TUGAS YANG DIBERIKAN 1:
Jawab pertanyaan berikut berdasarkan cerita tentang naik MRT di bawah ini:
(a) Dari stasiun mana perjalanan dimulai, dan ke mana tujuannya?
(b) Berapa lama perjalanan dari Lebak Bulus ke HI?
(c) Di sisi mana anak diajari berdiri saat naik eskalator?

Ditulis oleh: Febria Silaen
Cerita pengalaman dua keluarga mencoba MRT, mulai dari menyelipkan sisi edukasi etika menggunakan kendaraan umum, hingga kejutan bertemu Ibu Negara! Seperti apa persisnya?
“Terlalu cepat, tapi seru. Kapan ada MRT ke Bandung, Bu? Enak bisa lebih lama di MRT!”
Begitulah komentar spontan anak saya, ketika kami Minggu lalu, akhirnya berhasil untuk mendapatkan kesempatan untuk uji coba MRT gratis. Perjalanan dimulai dari Stasiun MRT Lebak Bulus menuju HI, awalnya tidak terlalu ditanggapi dengan antusias oleh putri semata wayang saya.
Tapi ketika sudah di dalam stasiun dan berada di dalam kereta, ekspresinya pun berubah. Meski banyak terdiam dan melihat sekitar, ia akhirnya tak sadar menunjukkan antusiasnya. Tanpa sadar, ia berdecak kagum lantaran pengalaman naik MRT ini adalah kali pertama.
Sangat berbeda dengan pengalaman ketika naik commuter line. Tidak hanya menikmati perjalanan yang begitu cepat, hanya 30 menit dari Lebak Bulus-HI, kami juga sempat mengajarkan perihal etiket dan rambu-rambu naik MRT.
Pertama, naik ekskalator, kami mengajarkan ia untuk berada di sebelah kiri. Sebab, sebelah kanan untuk orang yang ingin tergesa-gesa atau mendahului.
Kami juga menjelaskan arti tanda berwarna hijau dan kuning. Saat ingin naik MRT, sebaiknya kita berdiri atau antre di tanda warna kuning. Dan mengingatkan juga untuk membiarkan orang turun lebih dahulu di bagian tanda hijau. Setelah itu barulah dengan tertib masuk ke dalam.

TUGAS YANG DIBERIKAN 2: Tolong tulis ulang baris-baris dari entri di bawah, mulai dari baris yang memuat "The width and height of the screenshot is (1024, 699)." dan berakhir pada baris yang memuat "Looking at the screenshot, I should pos(888,691).", termasuk kedua baris tersebut.

DATA YANG DITAMPILKAN:
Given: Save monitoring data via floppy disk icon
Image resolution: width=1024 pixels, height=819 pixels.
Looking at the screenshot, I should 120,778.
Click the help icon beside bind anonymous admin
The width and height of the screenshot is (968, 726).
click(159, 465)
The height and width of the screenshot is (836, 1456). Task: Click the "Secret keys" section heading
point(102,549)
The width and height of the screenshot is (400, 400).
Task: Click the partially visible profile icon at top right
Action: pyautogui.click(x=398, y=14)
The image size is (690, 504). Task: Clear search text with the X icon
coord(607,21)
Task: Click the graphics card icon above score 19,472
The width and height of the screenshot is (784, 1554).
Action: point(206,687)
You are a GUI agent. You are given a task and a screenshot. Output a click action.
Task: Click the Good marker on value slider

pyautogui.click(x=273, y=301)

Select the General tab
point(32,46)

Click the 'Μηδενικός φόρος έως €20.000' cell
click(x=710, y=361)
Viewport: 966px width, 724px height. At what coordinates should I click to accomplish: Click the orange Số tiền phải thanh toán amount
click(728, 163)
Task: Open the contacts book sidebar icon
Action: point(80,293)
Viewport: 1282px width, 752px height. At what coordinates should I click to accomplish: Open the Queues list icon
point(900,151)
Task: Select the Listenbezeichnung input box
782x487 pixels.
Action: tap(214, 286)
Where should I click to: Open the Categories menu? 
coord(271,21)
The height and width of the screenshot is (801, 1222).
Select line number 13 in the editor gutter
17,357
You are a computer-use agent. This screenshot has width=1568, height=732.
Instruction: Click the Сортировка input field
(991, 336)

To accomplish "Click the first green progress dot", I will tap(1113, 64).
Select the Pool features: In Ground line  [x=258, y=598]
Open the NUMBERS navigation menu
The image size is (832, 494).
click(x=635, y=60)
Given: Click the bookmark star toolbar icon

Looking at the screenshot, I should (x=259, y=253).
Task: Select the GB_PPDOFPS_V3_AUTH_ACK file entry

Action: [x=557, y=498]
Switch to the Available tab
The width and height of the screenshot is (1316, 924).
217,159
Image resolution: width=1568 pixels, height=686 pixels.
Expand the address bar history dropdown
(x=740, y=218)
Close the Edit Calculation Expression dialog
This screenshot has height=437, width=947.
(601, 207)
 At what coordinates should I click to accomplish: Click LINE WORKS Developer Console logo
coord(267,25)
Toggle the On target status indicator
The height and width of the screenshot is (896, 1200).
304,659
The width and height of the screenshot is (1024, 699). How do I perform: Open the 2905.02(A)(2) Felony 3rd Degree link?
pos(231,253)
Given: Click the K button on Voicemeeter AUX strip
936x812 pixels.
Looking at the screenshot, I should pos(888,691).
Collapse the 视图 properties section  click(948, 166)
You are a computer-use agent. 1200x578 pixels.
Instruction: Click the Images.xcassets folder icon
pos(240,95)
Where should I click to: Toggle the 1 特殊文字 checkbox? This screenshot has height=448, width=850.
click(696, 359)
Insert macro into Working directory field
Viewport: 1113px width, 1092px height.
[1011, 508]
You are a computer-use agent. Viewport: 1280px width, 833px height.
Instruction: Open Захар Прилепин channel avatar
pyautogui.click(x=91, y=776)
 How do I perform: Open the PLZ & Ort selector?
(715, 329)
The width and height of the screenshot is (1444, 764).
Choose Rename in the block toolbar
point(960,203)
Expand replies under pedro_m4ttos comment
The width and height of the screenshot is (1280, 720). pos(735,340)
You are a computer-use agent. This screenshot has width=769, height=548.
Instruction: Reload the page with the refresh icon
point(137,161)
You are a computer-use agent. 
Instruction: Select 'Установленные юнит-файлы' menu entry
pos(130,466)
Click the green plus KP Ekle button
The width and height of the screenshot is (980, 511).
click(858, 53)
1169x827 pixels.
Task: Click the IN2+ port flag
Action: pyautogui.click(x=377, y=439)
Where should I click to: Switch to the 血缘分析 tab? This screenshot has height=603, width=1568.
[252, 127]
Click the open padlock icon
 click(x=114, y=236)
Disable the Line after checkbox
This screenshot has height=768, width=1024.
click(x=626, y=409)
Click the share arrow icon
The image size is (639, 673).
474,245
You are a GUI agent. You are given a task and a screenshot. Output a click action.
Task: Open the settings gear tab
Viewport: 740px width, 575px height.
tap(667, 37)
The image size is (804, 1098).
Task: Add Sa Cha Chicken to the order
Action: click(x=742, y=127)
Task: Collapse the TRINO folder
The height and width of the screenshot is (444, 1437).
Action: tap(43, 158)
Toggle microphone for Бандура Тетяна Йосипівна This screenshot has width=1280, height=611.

JAWABAN YANG DIHARAPKAN 1:
(a) Dari Stasiun MRT Lebak Bulus menuju HI.
(b) Hanya 30 menit.
(c) Di sebelah kiri.

JAWABAN YANG DIHARAPKAN 2:
The width and height of the screenshot is (1024, 699). How do I perform: Open the 2905.02(A)(2) Felony 3rd Degree link?
pos(231,253)
Given: Click the K button on Voicemeeter AUX strip
936x812 pixels.
Looking at the screenshot, I should pos(888,691).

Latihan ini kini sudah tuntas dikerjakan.